How long was RDJ in jail?
While the 2008 release of Iron Man was a production that was fraught with obstacles, and Jon Favreau and the rest of the production team were scrambling to secure financing from various sources, it was also coming out at the same time as another blockbuster superhero franchise, Nolan's Batman trilogy.
Iron Man basically came out head-to-head with The Dark Knight which is one of the most critically acclaimed movies of all time, and is still considered the creme de la creme of superhero flicks. And while DC hasn't managed to capitalize on the superhero phenomenon quite like Marvel has, Stan Lee's crop of conjured heroes are earning big bucks for Disney these days.
In fact, Hollywood has been forever altered by Marvel's release schedule of films.
Billion-dollar blockbuster after billion-dollar blockbuster is par for the course for Marvel releases. I mean honestly, could you have ever imagined, growing up, that a movie based on Ant Man would gross over $500 million and it would get a sequel that would manage to make even more? It's nuts.
And it all started with RDJ. Which is nuts to think that seven years prior to his debut as Tony Stark he was just arrested in Culver City, walking barefoot under the suspected influence of drugs.

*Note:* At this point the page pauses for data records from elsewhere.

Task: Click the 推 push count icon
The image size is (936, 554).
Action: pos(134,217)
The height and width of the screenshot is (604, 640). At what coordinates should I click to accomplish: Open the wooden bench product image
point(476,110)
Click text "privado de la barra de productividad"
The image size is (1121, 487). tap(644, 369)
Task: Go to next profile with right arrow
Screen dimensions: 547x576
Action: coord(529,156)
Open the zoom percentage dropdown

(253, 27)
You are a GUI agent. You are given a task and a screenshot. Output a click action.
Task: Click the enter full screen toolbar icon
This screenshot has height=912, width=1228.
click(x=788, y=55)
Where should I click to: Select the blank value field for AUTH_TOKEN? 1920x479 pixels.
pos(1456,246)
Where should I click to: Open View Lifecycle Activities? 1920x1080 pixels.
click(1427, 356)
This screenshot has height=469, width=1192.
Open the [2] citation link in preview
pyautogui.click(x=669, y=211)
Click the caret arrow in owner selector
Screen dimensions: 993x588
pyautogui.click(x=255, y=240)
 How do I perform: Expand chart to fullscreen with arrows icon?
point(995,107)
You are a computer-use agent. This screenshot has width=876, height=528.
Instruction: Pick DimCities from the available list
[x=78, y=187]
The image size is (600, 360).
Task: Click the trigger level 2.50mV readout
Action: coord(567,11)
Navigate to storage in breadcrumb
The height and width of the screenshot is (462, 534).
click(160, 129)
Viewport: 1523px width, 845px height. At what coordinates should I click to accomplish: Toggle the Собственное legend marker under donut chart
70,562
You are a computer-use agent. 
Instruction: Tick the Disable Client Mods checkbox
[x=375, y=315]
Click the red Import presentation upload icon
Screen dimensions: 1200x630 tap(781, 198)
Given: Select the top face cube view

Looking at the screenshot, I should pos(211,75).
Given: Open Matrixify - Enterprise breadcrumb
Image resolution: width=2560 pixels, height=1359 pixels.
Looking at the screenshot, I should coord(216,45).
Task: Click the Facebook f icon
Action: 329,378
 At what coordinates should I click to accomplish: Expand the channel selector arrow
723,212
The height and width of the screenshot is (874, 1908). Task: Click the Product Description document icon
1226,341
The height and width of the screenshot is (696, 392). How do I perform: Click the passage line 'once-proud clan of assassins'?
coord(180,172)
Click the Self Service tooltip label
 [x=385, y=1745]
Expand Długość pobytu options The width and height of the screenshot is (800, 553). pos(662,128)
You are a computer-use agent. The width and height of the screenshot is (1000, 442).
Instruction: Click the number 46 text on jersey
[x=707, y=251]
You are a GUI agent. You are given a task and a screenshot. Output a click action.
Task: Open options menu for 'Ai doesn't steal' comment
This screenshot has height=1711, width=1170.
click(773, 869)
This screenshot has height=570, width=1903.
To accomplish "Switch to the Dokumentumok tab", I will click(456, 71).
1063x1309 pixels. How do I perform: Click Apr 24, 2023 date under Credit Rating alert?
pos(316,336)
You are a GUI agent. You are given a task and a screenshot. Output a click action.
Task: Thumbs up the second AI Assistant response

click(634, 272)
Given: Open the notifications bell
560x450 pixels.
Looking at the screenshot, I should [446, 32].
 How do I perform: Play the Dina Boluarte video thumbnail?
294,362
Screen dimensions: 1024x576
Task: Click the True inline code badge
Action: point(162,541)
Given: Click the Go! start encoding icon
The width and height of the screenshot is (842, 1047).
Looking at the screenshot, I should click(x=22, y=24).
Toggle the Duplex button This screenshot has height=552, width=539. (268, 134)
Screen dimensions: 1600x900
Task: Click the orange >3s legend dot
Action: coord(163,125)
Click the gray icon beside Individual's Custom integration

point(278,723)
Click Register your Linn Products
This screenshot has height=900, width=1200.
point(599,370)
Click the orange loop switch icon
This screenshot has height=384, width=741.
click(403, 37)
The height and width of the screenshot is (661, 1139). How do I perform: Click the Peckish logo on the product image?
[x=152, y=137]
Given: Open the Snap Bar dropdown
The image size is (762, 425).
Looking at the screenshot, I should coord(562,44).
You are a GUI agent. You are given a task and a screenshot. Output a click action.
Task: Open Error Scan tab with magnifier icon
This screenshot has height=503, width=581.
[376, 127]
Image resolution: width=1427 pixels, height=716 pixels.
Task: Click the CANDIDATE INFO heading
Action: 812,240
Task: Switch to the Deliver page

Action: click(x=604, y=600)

Much of RDJ's trouble with the law occurred between 1996 and 2001 and many of them related to drug use charges and being found under the influence. The highly publicized woes of the lifetime actor who rose into super stardom with his portrayal of Julian in Less Than Zero, the 1980's flick based on Bret Easton Ellis' novel of the same name.
After earning more and more high profile roles, in 1992, RDJ starred as Charlie Chaplin in Chaplin, and his preparation for the role was the stuff of method acting legends. He earned an Oscar nomination for the flick and his star grew even more astronomically, so much so that people started delving into his upbringing, and they discovered a less-than-ideal childhood. RDJ's father, a filmmaker and actor, bonded with his son using drugs.
His dad allowed Robert to get high using marijuana at age six, something he adamantly regretted doing. This set RDJ up for an emotionally complicated relationship with drugs that carried into adulthood.
Between 1996 and 2001, he was arrested several times, and spent six months in a Los Angeles County Jail, after failing to undergo drug testing in 1997.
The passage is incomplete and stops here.